ANZEIGE
ANZEIGE
ANZEIGE
Im Brandenburgischen Landesmuseum

Die identitätsstiftende Kraft der DDR-Architektur

Horst Ring (l.) neben Martin Maleschka vor Rings Mosaik aus dem Jahr 1985, das von Maleschka wiederentdeckt wurde. FOTO: LR / Christina Wessel

Cottbus. Martin Maleschka spricht im Cottbuser Dieselkraftwerk über sein Buch „Baubezogene Kunst in der DDR“ und seine mühsame Suche.

Kunstschätze findet Martin Maleschka hinter Rigipswänden, in der 37. Etage eines Hochhauses oder in einer Gärtnerei. Ohne den 36-Jährigen wären diese Arbeiten vergessen, verschollen und versteckt. Mit seinem Buch „Baubezogene Kunst in der DDR“ verhilft er diesen einst ortsbestimmenden oder zumindest -prägenden Werken zu ihrem Comeback. Im Cottbuser Dieselkraftwerk nahm er die Besucher jetzt auf seine mühsame Suche nach der verborgenen Kunst mit.

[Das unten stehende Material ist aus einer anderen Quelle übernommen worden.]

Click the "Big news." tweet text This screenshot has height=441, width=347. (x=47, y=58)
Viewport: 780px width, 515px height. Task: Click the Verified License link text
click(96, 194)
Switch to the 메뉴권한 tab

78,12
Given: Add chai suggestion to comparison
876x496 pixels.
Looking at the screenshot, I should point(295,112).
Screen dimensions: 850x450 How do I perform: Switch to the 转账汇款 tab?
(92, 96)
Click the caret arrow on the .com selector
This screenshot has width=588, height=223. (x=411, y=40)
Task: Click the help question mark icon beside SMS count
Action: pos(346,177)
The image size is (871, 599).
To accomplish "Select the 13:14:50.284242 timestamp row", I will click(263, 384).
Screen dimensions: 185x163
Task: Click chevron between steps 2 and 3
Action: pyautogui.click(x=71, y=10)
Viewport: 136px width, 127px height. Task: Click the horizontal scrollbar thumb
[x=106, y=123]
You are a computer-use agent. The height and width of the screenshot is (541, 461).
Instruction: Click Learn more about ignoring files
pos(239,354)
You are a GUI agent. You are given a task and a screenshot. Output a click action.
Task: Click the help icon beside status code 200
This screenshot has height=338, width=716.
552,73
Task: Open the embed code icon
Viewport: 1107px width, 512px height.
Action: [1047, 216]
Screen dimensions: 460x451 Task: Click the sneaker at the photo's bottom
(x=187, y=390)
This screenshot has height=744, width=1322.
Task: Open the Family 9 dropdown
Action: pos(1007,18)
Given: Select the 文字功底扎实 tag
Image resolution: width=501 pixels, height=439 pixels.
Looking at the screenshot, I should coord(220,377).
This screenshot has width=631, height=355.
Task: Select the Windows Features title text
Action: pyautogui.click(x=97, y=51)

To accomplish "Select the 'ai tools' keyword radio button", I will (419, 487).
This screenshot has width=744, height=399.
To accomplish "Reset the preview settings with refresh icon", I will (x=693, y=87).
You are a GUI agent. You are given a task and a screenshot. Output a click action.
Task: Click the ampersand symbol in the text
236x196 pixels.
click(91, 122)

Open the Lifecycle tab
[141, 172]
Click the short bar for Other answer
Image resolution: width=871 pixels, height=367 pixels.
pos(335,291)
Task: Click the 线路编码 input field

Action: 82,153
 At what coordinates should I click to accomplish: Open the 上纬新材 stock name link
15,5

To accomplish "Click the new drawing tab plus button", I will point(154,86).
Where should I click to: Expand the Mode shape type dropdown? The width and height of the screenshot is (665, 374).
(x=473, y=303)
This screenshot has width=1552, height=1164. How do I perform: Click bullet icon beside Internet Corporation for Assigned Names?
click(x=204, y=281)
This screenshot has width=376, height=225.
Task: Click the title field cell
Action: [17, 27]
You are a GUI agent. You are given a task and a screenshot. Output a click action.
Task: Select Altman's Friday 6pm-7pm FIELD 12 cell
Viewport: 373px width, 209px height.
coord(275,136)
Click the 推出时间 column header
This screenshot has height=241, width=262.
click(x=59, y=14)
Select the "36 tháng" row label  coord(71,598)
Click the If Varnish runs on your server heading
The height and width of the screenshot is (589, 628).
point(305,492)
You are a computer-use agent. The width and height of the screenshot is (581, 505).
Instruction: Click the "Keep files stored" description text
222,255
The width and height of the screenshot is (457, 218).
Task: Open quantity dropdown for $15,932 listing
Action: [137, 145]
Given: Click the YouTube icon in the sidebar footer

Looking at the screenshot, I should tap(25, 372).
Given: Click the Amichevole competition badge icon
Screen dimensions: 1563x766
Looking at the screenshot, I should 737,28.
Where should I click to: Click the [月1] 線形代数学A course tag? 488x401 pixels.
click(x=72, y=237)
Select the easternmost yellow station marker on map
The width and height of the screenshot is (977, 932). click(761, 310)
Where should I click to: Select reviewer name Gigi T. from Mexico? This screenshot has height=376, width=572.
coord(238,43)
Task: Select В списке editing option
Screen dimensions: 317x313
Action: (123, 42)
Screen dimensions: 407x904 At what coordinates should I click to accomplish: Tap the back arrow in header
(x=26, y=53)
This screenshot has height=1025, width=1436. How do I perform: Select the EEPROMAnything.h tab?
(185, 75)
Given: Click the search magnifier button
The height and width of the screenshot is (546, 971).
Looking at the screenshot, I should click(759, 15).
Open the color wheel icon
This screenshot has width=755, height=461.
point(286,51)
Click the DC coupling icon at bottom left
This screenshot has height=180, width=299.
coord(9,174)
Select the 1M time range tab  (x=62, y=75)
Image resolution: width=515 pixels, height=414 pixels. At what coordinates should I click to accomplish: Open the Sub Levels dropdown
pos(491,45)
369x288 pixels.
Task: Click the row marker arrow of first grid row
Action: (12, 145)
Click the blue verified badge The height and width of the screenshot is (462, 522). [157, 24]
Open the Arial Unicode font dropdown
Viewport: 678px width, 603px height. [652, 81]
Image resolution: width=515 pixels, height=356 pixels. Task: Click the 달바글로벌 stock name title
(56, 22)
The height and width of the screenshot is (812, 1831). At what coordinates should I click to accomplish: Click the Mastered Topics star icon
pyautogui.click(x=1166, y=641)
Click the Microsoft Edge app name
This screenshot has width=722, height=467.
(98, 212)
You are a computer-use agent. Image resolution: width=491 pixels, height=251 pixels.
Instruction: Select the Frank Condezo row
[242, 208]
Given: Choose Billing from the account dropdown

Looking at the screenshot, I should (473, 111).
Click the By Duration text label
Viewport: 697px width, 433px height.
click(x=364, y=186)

Alles begann im Gefängnis. Dort entschied sich Maleschka für einen radikalen Wandel in seinem Leben. Zuvor hatte er Wände, Züge und Busse besprüht. Illegal. Seine Graffiti waren abstrakt. Gelegentlich sprühte er Schriftzüge auf die öffentlichen Flächen. Bis er 2003 erwischt wurde. Eine Nacht lang saß er in einer Zelle. Die Großeltern zahlten. Es waren mehrere Tausend Euro. Eine heil­same Strafe, denn sie führte den jungen Straßenkünstler an jene Orte, an denen die Künstler ihre Arbeiten ebenfalls auf der Straße an Häuserwänden, in Foyers und Fenstern ausstellen. Einziger Unterschied: Es handelt sich um legale, oftmals subventionierte Werke der DDR. Nach der Wende verschwanden bei Sanierungen oder Abrissarbeiten ganze Ensembles oder Einzelteile. Wieder waren es biografische Aspekte, die Maleschkas Recherche motivierten. In seiner Heimat Eisenhüttenstadt rissen Arbeiter zwischen 2003 und 2005 jenen Wohnkomplex ab, in dem der 36-Jährige seine Kindheit verbracht hatte. Dort waren es Motive aus Keramikfliesen: ein Schwan, ein Fisch und eine Ente. Sie gaben dem jungen Maleschka die Orientierung in seiner Umgebung. „Insofern hat sie auch eine identitätsstiftende Kraft.“

Umso schmerzhafter sei die Suche nach den vergessenen Werken verlaufen. Hinter einer Rigipswand versteckt schlummerte etwa das gigantische Wandbild von Gertraude Pohl. Sie hatte es 1973 für das Interhotel Stadt Berlin entworfen. Eine Vorzeigeunterkunft mit rund 1000 Zimmern am Alexanderplatz. Das Werk – zehn mal drei Meter aus Keramik und Glas auf Stahl – hing senkrecht im Roten Salon, einer Art Nachtclub für die Gäste, der sich im 37. Stock des Gebäudes befand. Es war ein prominenter Ort für ein riesiges Kunstwerk. Nach der Wende zog ein Spielcasino ein, und das Mosaik verschwand hinter der Wand, bis eine Renovierung des Stockwerks die vergessene Kunst zutage förderte. Bauarbeiter informierten den Hoteldirektor, der sich auf die Suche nach der Herkunft des Fundstücks machte. Dabei traf er auf Maleschka, der einen Hinweis geben konnte. Überraschend war diese Entdeckung nicht nur für ihn und die Hotelmitarbeiter. Die Künstlerin selbst hatte das Mosaik vergessen. Dabei habe sie Maleschka gegenüber fast liebevoll von ihren Werken gesprochen. „Sie bezeichnete ihre Arbeiten als ,ihre Kinder‘ und war fast erschüttert, dass sie diese aus der Erinnerung verloren hatte.“ Sie reinigte und restaurierte das Mosaik. Heute ist es wieder im Foyer des Hotels, das jetzt den Namen „Park Inn“ trägt, zu sehen.